The elder Bahtiarian was jailed in 1915 and later killed, in the early days of a period that would prove devastating for Bahtiarian's family and other Armenians. As a people, they were rousted from their homes and expelled from Ottoman territory now part of Turkey.
Between 1915 and 1923, an estimated 1.5million Armenians were killed or died of starvation and illness while in detention or in forced marches into the Syrian desert during a campaign many historians call the Armenian Genocide.

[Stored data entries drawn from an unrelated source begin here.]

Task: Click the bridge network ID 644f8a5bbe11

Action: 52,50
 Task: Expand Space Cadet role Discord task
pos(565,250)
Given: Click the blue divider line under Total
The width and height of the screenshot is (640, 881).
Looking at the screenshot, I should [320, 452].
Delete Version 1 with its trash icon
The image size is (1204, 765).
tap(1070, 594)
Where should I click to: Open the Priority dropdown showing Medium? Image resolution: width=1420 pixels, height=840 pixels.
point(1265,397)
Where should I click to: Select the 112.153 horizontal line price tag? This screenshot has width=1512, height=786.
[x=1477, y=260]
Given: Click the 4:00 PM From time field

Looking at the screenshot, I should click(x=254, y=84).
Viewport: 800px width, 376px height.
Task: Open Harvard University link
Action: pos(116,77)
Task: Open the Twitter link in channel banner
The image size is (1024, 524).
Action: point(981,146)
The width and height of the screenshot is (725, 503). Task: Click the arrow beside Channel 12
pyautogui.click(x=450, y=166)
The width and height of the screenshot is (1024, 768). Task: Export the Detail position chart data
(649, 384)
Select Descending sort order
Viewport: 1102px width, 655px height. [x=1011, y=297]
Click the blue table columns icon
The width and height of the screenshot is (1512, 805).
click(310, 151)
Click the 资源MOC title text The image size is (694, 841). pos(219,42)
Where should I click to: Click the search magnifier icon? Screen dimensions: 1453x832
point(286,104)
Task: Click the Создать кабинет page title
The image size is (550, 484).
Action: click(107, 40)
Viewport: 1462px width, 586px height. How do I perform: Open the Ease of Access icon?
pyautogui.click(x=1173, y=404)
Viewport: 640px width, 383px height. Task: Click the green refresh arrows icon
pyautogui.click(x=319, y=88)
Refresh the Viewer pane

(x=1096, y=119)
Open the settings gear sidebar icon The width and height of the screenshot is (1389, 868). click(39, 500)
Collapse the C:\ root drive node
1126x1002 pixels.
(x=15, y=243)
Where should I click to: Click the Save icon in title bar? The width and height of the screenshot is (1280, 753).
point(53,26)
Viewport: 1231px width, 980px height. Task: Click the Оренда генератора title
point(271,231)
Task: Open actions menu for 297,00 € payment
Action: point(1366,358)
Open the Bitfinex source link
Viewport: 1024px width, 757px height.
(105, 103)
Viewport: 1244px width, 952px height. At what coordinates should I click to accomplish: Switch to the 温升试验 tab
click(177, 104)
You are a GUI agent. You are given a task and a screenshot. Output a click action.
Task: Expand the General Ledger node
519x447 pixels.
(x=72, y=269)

"These are things that are so hard for a kid to take," said Bahtiarian, 97, a retired watchmaker who settled in Bergen County and now lives in the Armenian Nursing and Rehabilitation Center in Emerson. "But it hurts so much that it's impossible to forget it. My father never came back. How can you not remember?"
Historians are counting on vivid memories of survivors like Bahtiarian as they try to document the oral histories of the Armenian calamity while there is still time.
"If they're going to remember anything, they've got to be close to 100 years old," said Samuel Azadian of Hamburg, New Jersey, who founded the Armenian Genocide Commemoration in 1985.
The Armenian community has struggled for decades to promote broader recognition of its losses, with the Turkish government strongly resistant to the notion that ethnic cleansing was at work. This Sunday in Times Square, thousands of Armenians are expected to rally at 2 p.m.
"Unfortunately, our community did not do the things that the Jewish community has done in chronicling the Holocaust," said Azadian, a former deputy commissioner for New York City highways. "Remember, there was not the technological methods available that there are today. Who even had tape recorders back in 1920?"
The killings were well chronicled by publications including the New York Times. In the years since, some relatives have attempted to record and videotape personal histories of survivors.
Azadian, 80, said he wishes he had done more to document his own family history through his mother, who during the genocide lost four children before he was born.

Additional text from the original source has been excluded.